Yes, the ecstasy for Monday the 23rd is pain. We all need to come to terms with pain, to revel in it, to set aside time for it, to truly enjoy it when it happens. How do we do this? It’s like the yin-yang symbol, how within darkness, there is the seed of light (and within light, the seed of darkness). It’s one of the great paradoxes I think, and it’s partly a matter of disciplining the mind.

I know a few people who are midwives, and I studied for a while myself to be a midwife. Just when I was realizing that attending someone’s labor for days at a time wasn’t a good fit for my family and me, I took a workshop where midwives were talking about hypnobirthing. In the 1990’s it seemed like the best, most workable pain-free childbirth, where women learn to put themselves in a kind of trance in labor, and it allows them to dilate and push with minimal discomfort, theoretically. I’m sure it works for some people, and I think our minds are built for that.

But here are my two examples of pain being an ecstasy, and one of them is childbirth. I won’t go into too many details except to say that I had a hard time at first dealing with the pain of contractions. And because I didn’t want myself or my baby to be groggy, I didn’t want any meds. So I meditated. It was best when my healer arrived and breathed with me. She was completely unafraid and encouraged me to approach the source of the pain.
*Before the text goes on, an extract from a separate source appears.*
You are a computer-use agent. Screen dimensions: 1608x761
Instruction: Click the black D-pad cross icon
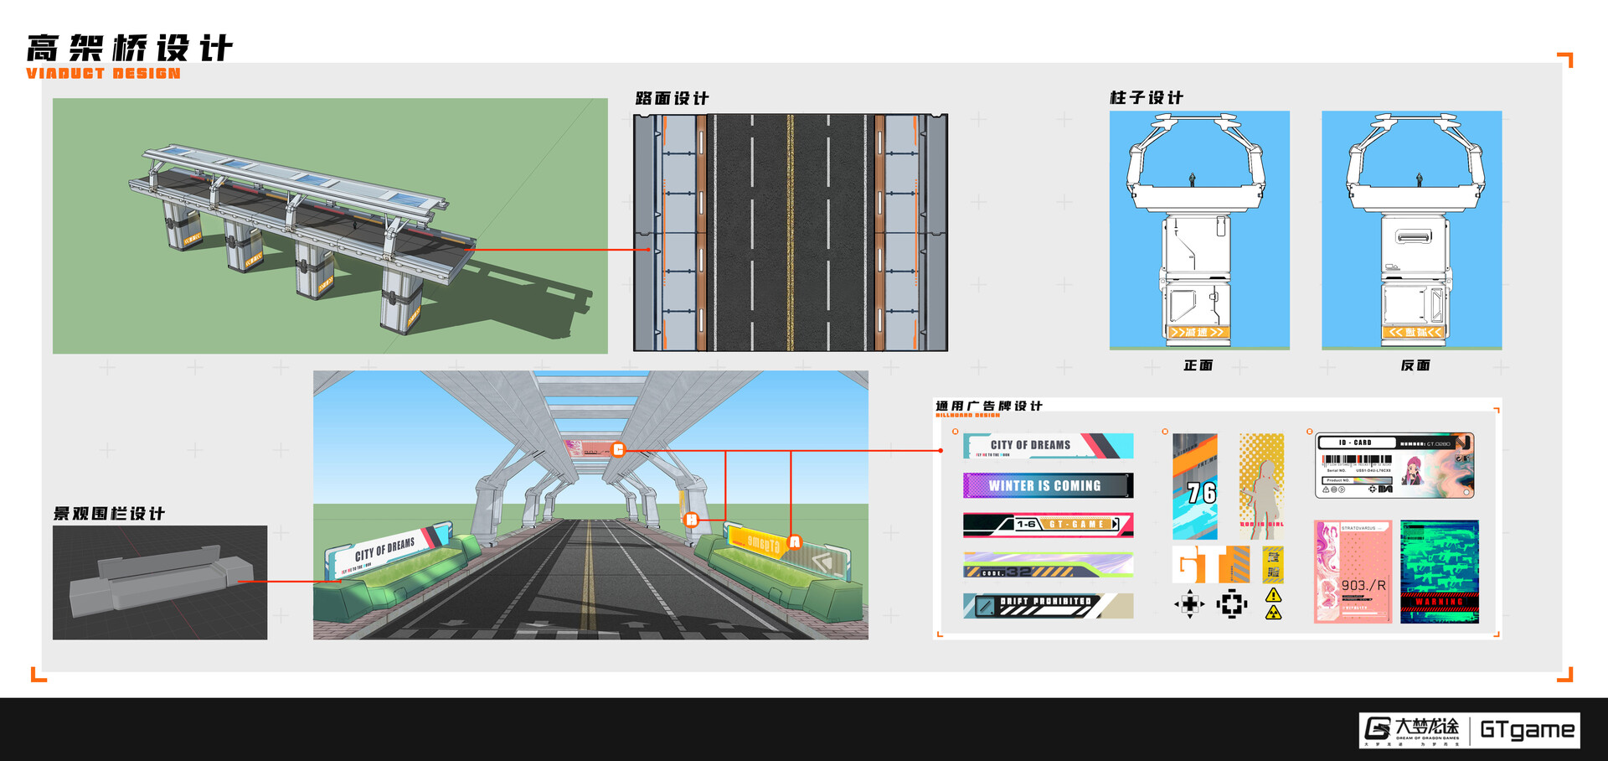point(1190,603)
I dropped my awareness to my bottom, and as the baby’s head hit every two minutes, instead of feeling a stabbing pain, as I had been in my fear, I stayed with it, and it ended up feeling like a really hard thud, and not excruciating. As I got the hang of going into the pain, it really got easier, although it took all my focus, to the point of being like, this is really hard, but kind of fun. And then, here’s the next contraction, and let me see how I can disperse this one. And to this day, I still remember the thuds, not pain, with joy.

A few years later, I was taking a walk with a friend along a rocky beach on the North Shore. I was wallowing in self-pity at the time, which took attention away from my footsteps. So I didn’t watch where I was going and fell and got a huge scrape on my thigh. Seriously, the whole outside of the upper part of my leg was raw and bleeding like hamburger. And I felt like an idiot, because I knew what I really wanted was sympathy, but it wasn't the right time or place. So I focused my consciousness on my hamburger-colored scrape, got into it so I could feel the throbbing of blood through the site, and then all I felt was warmth & expansion, not the sharp tenderness I had felt a moment before.

What happens when we bring our focus to staying present with pain, instead of recoiling from it, is that the sensation changes from a tight horrible feeling to the joy of intense focus and accomplishment. Yes, I know, an ecstasy.

A version of this works for emotional pain as well, but that's a topic for another day.